En construisant son propre petit réseau, le sujet montre l’usage qu’il fait de l’institution, ce à quoi elle lui sert. Le sujet est à l’origine du réseau qui n’est pas conçu par l’Autre. Le réseau n’est donc pas synonyme de coordination à seule visée de réinsertion socioprofessionnelle. Le réseau se développe à partir de l’implication du sujet, de ses choix et investissements et vise une inscription dans un réseau de relations (5).
Notre centre d’accueil s’adresse aux jeunes à partir de 16 ans. Cette période symbolique du passage à l’âge adulte où se pose des choix décisifs nécessitant un positionnement subjectif peut s’avérer délicat pour l’individu. Nous avons observé combien la parole était un média difficile pour certains jeunes. Les entretiens et consultations sont laborieux, voire impossible tant le silence y occupe toute la place ou parce que le jeune ne revient plus.

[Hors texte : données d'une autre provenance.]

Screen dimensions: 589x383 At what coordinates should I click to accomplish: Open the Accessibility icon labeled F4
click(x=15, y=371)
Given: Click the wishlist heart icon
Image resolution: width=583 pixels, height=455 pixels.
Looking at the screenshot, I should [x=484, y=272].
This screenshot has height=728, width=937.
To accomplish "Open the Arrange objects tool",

Comme le souligne Philippe Lacadée : L’adolescent est marqué par un refus d’en passer par la parole. La jouissance est inter-dite à qui parle comme tel. Le fait de s’inscrire dans la parole vient refréner la jouissance pour tout être humain. Une attention particulière se porte alors sur ces adolescents attirés par le passage à l’acte, la rupture et la tentative de séparation d’avec l’Autre. Ces troubles du comportement témoignent d’un refus de la parole où le texte est davantage agit. Là où ça ne parle pas, s’élève le murmure de quelque chose qui agite l’être. Soulignons d’ailleurs que l’adolescent silencieux, qui ne parle pas, qui ne se fait pas remarquer, qui reste seul dans son coin est tout autant inquiétant que celui qui est très agité (6).

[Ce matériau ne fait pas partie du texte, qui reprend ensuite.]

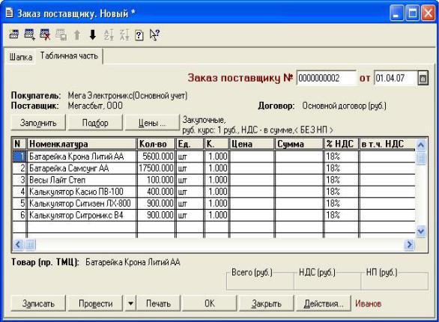Open the Цены ... price settings button

(152, 123)
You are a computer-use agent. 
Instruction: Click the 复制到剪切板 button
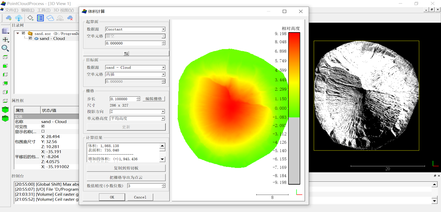pos(126,168)

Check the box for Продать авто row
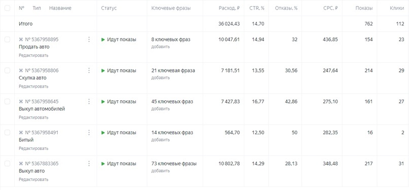pos(7,40)
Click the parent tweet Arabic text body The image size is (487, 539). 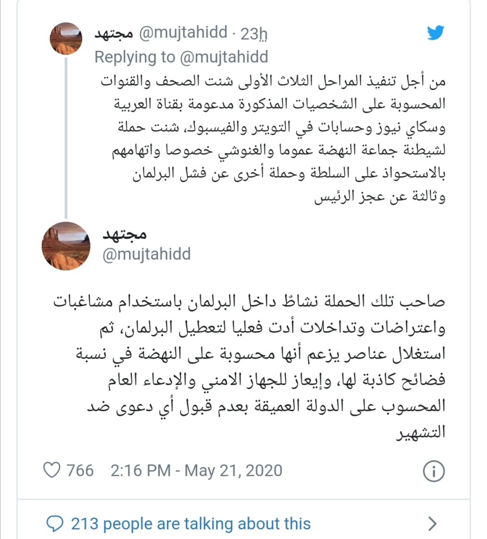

Cette crise du langage nous conduit à nous tourner vers d’autres voies. Les pratiques artistiques visent un montage du corps, de la parole et de l’invention. L’art est un processus de symbolisation sans code préétabli qui permet d’articuler parfois monde privé et espace commun (7).
Les ateliers artistiques animés par des artistes sont le socle de notre projet par l’accroche possible de certains jeunes et l’inventivité qui pourra en découler.
1 De Munck J. : la psychiatrie entre droit et contrôle social, Working Paper 39, Novembre 2016, CRIDIS.
2 De Munck J. : la psychiatrie entre droit et contrôle social, Working Paper 39, Novembre 2016, CRIDIS.
3 Zenoni A.: Le lien social et le symptôme dans la psychose, 2004, La Journée d’étude du Foyer de l’Equipe
4 Holvoet D. : Agrafes et inventions : la nécessité de l’institution, ACF-Belgique à Liège- 19 mai 2018.
5 Zenoni A.: L’origine du réseau.
6 Ph. Lacadée : des adolescents au collège pas sans leurs professeurs, p 153-p 187, Joseph Rossetto : jusqu’aux rives du monde, une école de l’expérience.
7 De Munck J. : la psychiatrie entre droit et contrôle social, Working Paper 39, Novembre 2016, CRIDIS.